第2章 二ヶ月目の戦い
『えーっ!?』
五人のお兄さん+私の声である。
……治験(ちけん)が何か分からない人はググってみよう。
あくまでまっとうなお仕事なので、その点だけは誤解なきように。
でも『裏』って何すか一松さん。
「松奈ー!! そういう仕事だけは、お兄ちゃん許さないからね!!」
「目を離せない子猫ちゃんだ。『好奇心、猫をも殺す』という言葉、知っているかな?」
「危ないことするなって言ってる先から、どんどん怖い方向に行ってるよ、この子!!」
「治験って稼ぎがいいよね! 俺と一緒にやる!?」
「十四松兄さん! 松奈もやるならもっと他人を食い物にする方向で行かなきゃ」
何か私の評価がダダ下がりじゃないっすか?
一部、怖いことを言ってる人たちもいるし。
「帰ろ帰ろ。

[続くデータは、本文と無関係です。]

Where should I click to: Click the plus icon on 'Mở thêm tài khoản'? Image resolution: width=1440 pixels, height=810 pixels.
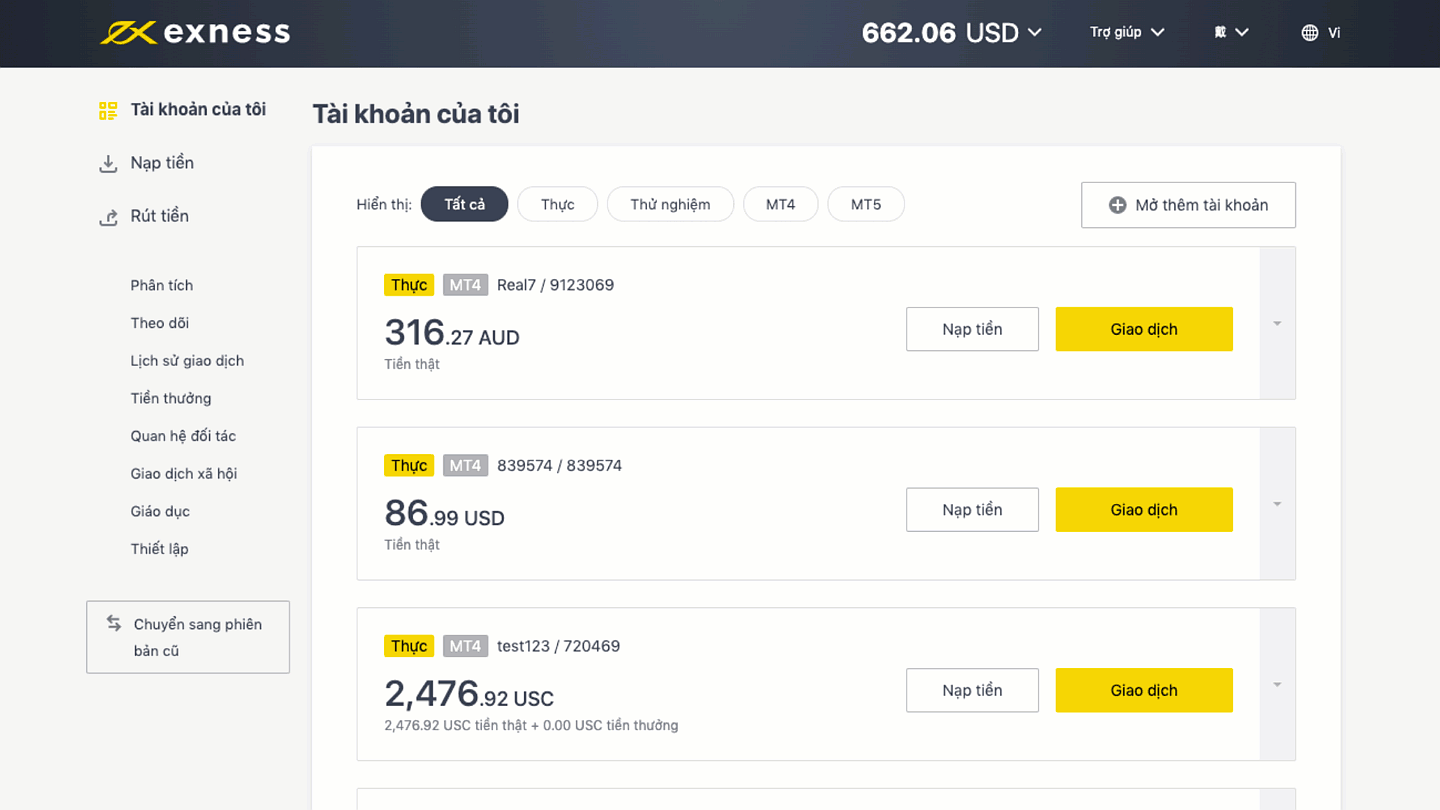coord(1118,205)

今夜は飲み屋で食ってこう」
「今後は求人誌に載ってるとこ以外は禁止だからね!!」
「俺もよく見てるようにするよ」
「頼むよ一松兄さん。本当に松奈ってば――」
肩に手を回され、半分小突かれつつ、連行されていったのでした。
…………
…………
翌朝、お父様とお母様は熱海へのご旅行に出発された。
大きな旅行カバンを持ってニコニコし、
「それじゃあ、いってくるからな」
「皆、留守は頼んだわよ。松奈、家事は適当でいいからね」
『いってらっしゃーい!!』
七人でお見送りし、後はそれぞれバラバラに散ろうとして。
「言っておくけど!! 父さんと母さんがいないからって羽目を外さないこと!」
おそ松さん。明らかに私と一松さんを見て言ってない?
「門限は六時! 宿泊は不許可! 男女交際は健全に!!」
『おー』
一松さんはうっとうしそうな顔だけど、他の兄弟達は拍手していた。
「よーし、それじゃパチンコ行くぞー!!」
『おー!!』
六つ子のノリが不明である。一方一松さんは、
「俺、今日は松奈についてるから。目を離すと何をしでかすか分からないし」
失礼な!! するとチョロ松さんがおそ松さんの隣で、参謀然と、
「それについては許可しよう。でもさっき言ったとおり、宿泊は不許可!『休憩』もダメだからな!!」
「……。分かってるよ」
D○怖ぇ。何でデートをするのに兄の許可がいるの。
あと道ばたで大声を出さないで。